The EU’s General Data Protection Regulation (GDPR) refers to new laws requiring companies to delete all instances of EU customers’ personally identifiable information upon customer request. The GDPR also requires customers’ conscious and explicit consent to use their data for various purposes, including application testing. This means that if organizations use live, undisguised customer data in their testing processes, they are violating the GDPR.
Failure to comply with all aspects of the GDPR by May 25, 2018, will result in heavy fines, and it’s not just EU companies that need to care. Any company that serves and possesses data on EU-based customers needs to comply—including many US companies.
The GDPR deadline may seem far away, but considering the magnitude of change companies will need to make in the way they handle sensitive customer data, it’s not too early to start preparing. These changes will trickle all the way down to software testing and QA teams, which often handle personal data in the course of their testing work.
Ensuring privacy of customer data used in testing has always been a major issue. According to a recent survey of CIOs of large companies, 83 percent of US organizations use live customer data in test systems when testing applications because they believe the use of live data ensures reliable testing and accurately represents their production environment. Another 83 percent also routinely provide customer data to outsourcers for testing purposes. This is a recipe for potential disaster if this data gets into the wrong hands. The GDPR makes the consequences even more dire, as noncompliant companies will face fines of up to 4 percent of their worldwide annual turnover.
While all organizations should be focused on ensuring test data privacy in order to reduce the risk of breaches, US companies needing to comply with the GDPR simply don’t have a choice; they must adjust. Starting a test data privacy project may seem like a daunting task, but it doesn’t have to be. Here are some tips for getting started.

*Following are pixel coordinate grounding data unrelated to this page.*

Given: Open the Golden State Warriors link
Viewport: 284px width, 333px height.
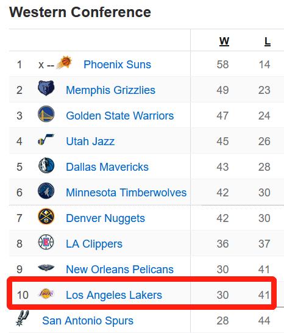Looking at the screenshot, I should [x=119, y=116].
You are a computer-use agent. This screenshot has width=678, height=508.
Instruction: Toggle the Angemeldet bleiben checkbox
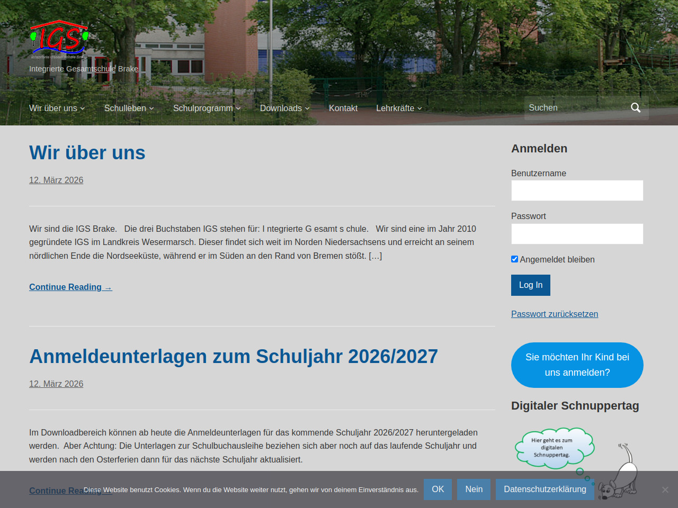[x=514, y=259]
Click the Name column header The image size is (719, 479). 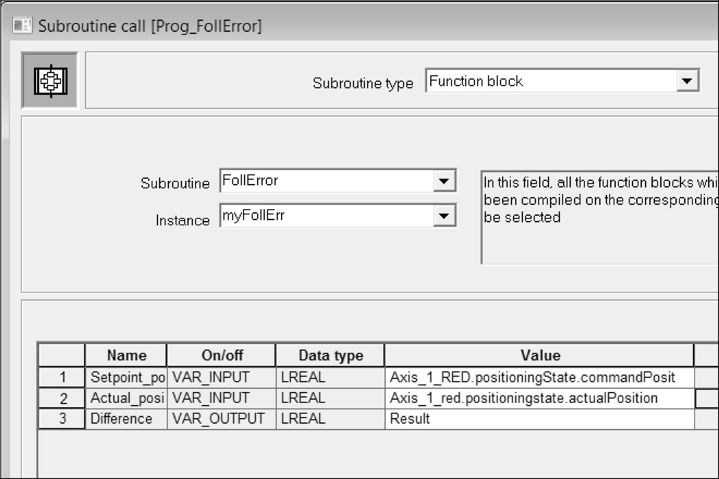(126, 355)
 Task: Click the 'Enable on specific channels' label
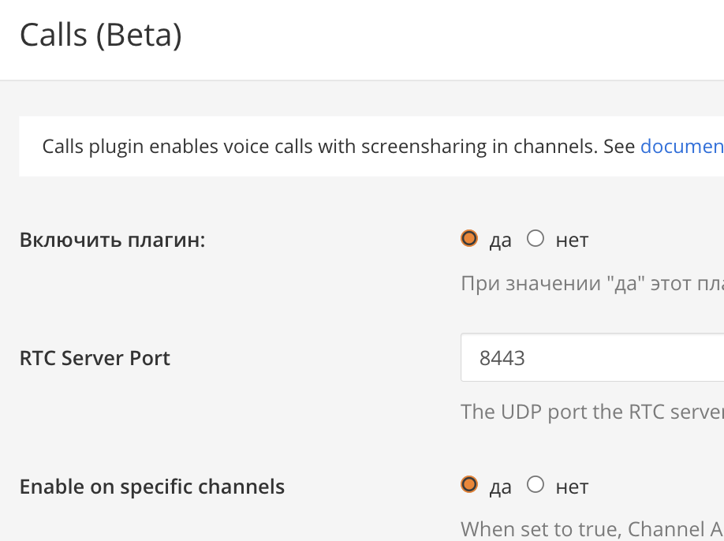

Take Inventory of Sensitive Data—and Know What Can Be Kept
The first step is to take inventory of all sensitive data by creating and identifying the columns of information that will need to be disguised. Contrary to popular belief, this does not include names; in fact, eliminating names can make it unduly hard to identify customer records as data moves across transaction paths and platforms in the testing process. For example, in the basic encryption model, an input of “Marcin Grabinski” may deliver an output of “LR/TVdWcXniHAdoN0zhLEw.” Upon brief glance, this is indistinguishable to testers unless the process is automated, and most testing continues to be manual.
The goal of test data privacy is not to disguise data itself, but to make it reasonably difficult to identify individuals—a concept known as pseudonymism. It’s OK to use real customer names from the production database, as long as these names are not linked to home addresses, dates of birth, passports, license numbers, or any other identifying information. Keeping real, easily recognizable names makes testing processes more rapid, efficient, and accurate for manual testers as they track application execution in the testing environment.
Decide on a Disguise Rule
Once companies determine what information needs to be masked, the next step is to create a disguise rule for each of the types of sensitive data. There are various techniques, the best known being encryption, or the process of encoding messages or information so only authorized parties can read them.